Phase 6 – Testing/Exercising Program
The plan Testing/Exercising Program is developed during this phase. Testing/exercising goals are established and alternative testing strategies are evaluated. Testing strategies tailored to the environment should be selected and an on-going testing program should be established.
Phase 7 – Maintenance Program
Maintenance of the plans is critical to the success of an actual recovery. The plans must reflect changes to the environments that are supported by the plans. It is critical that existing change management processes are revised to take recovery plan maintenance into account. In areas where change management does not exist, change management procedures will be recommended and implemented. Many recovery software products take this requirement into account.
Phase 8 – Initial Plan Testing and Implementation
Once plans are developed, initial tests of the plans are conducted and any necessary modifications to the plans are made based on an analysis of the test results.
Specific activities of this phase include the following:
- Defining the test purpose/approach;
- Identifying test teams;
- Structuring the test;
- Conducting the test;
- Analyzing test results; and
- Modifying the plans as appropriate.
The approach taken to test the plans depends, in large part, on the recovery strategies selected to meet the disaster recovery planning requirements of the organization. As the recovery strategies are defined, specific testing procedures should be developed to ensure that the written plans are comprehensive and accurate.
DISASTER RECOVERY PLANNING SCOPE AND PLAN OBJECTIVES
The primary objective of recovery planning is to enable an organization to survive a disaster and to continue normal business operations. In order to survive, the organization must assure that critical operations can resume/continue normal processing. Throughout the recovery effort, the plan establishes clear lines of authority and prioritizes work efforts. The key objectives of the contingency plan should be to:
- Provide for the safety and well-being of people on the premises at the time of a disaster;
- Continue critical business operations;
- Minimize the duration of a serious disruption to operations and resources (both information processing and other resources);
- Minimize immediate damage and losses;
- Establish management succession and emergency powers;
- Facilitate effective co-ordination of recovery tasks;
- Reduce the complexity of the recovery effort;
- Identify critical lines of business and supporting functions;
Although statistically the probability of a major disaster is remote, the consequences of an occurrence could be catastrophic, both in terms of operational impact and public image. Management appreciates the implications of an occurrence, therefore, it should assign on-going responsibility for recovery planning to an employee dedicated to this essential service.

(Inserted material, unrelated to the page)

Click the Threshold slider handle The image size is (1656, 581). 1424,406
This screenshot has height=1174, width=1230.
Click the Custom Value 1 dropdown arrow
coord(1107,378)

Management must make a decision to undertake a project that satisfy the following objectives:
- Determine vulnerability to significant service interruptions in the Data Centre and business facilities and define preventive measures that may be taken to minimize the probability and impact of interruptions;
- Identify and analyze the economic, service, public image and other implications of extended service interruptions in the Data Centre and other business facilities;
- Determine immediate, intermediate and extended term recovery needs and resource requirements;
- Identify the alternatives and select the most cost effective approaches for providing backup operations capability and timely service restoration; and
- Develop and implement contingency plans that address both immediate and longer-term needs for the Data Centre and other business facilities.

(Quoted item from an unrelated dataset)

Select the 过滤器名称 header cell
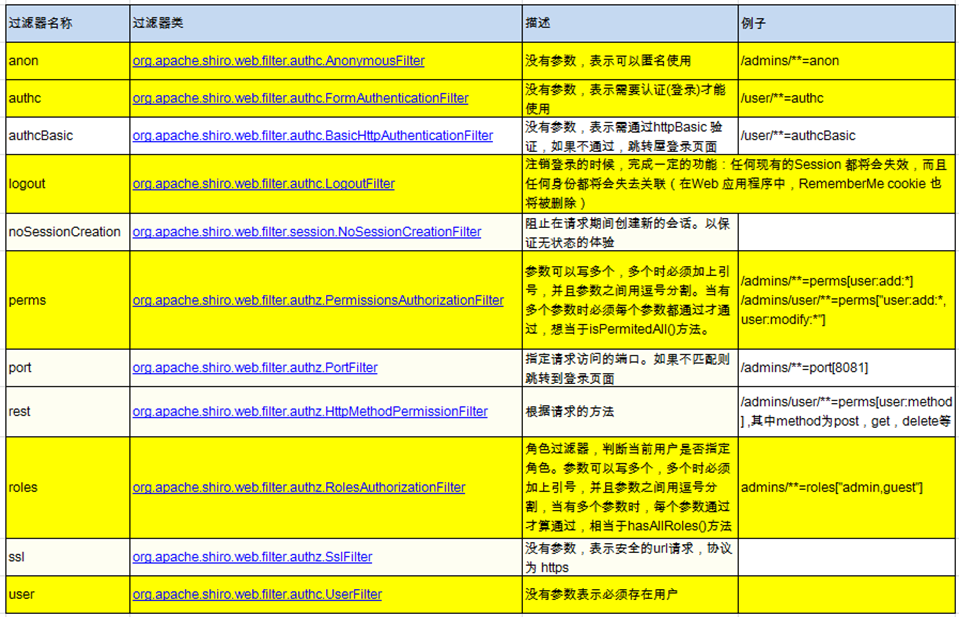 click(x=40, y=22)
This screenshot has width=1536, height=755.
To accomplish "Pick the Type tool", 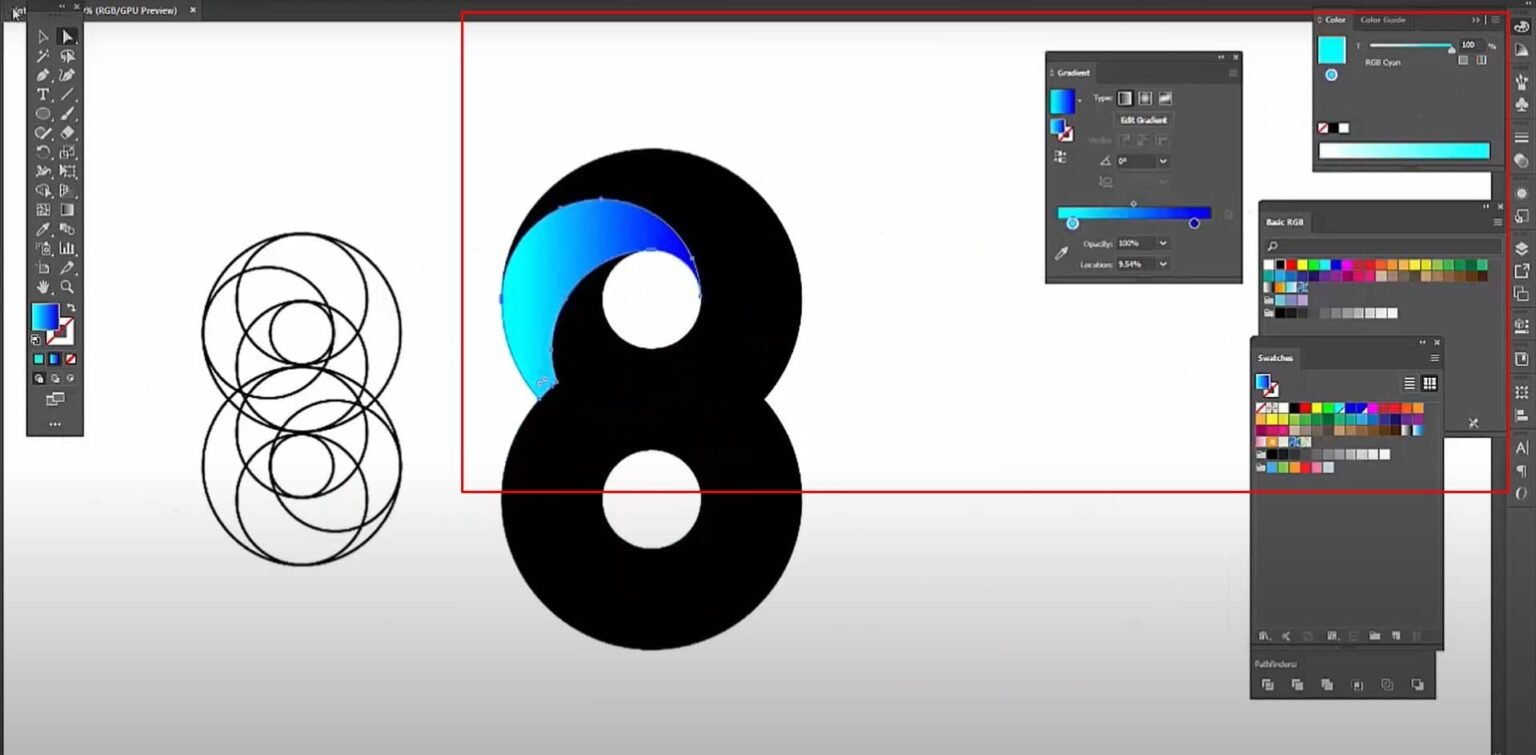I will point(43,94).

PROJECT ORGANIZATION AND STAFFING
The project team organization is designed to maximize the flexibility needed to deal with the implementation of a plan in the most efficient manner possible. As explained earlier in this document, disaster recovery and business resumption planning is a complex and labour intensive program. A key factor in the successful development and implementation of recovery and resumption programs in other organizations is the dedication of a full-time resource to recovery/business continuity planning.
Recovery plans should be treated as living documents. Both the information processing and the business environments are constantly changing and becoming more integrated and complex. Recovery plans must keep pace with these changes. Continuous testing/exercising of plans is essential if the organization wants to ensure that recovery capability is maintained in such an environment. The organization also must ensure that staff with recovery responsibilities are prepared to execute the plans.

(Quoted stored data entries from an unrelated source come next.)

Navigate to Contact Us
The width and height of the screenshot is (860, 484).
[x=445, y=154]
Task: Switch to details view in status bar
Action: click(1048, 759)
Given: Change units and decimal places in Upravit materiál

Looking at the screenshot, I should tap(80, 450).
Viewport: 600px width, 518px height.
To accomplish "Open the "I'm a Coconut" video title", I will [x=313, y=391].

This cannot be achieved without a full-time resource with responsibility for: maintaining plans; coordinating components and full plan tests; training staff with recovery responsibilities; and updating plans to reflect changes to the information processing and business environments.
Steering Committee
The Steering Committee should include representatives from key areas of the organization:
- Information Systems
- Technology Support
- Systems Development
- Network and Operations Services
- Voice Communications
- Key Business Units
Project Team
The composition of the Project Team may vary depending on the environments and business units for which plans are developed. It is important to note that the managers of environments and business units for which plans are developed will be responsible for the maintenance and testing of their respective plans. However, the Person/unit responsible for recovery/continuity planning should retain the role of co-ordinator of testing activities, major plan revisions and maintainer of the Master Plan.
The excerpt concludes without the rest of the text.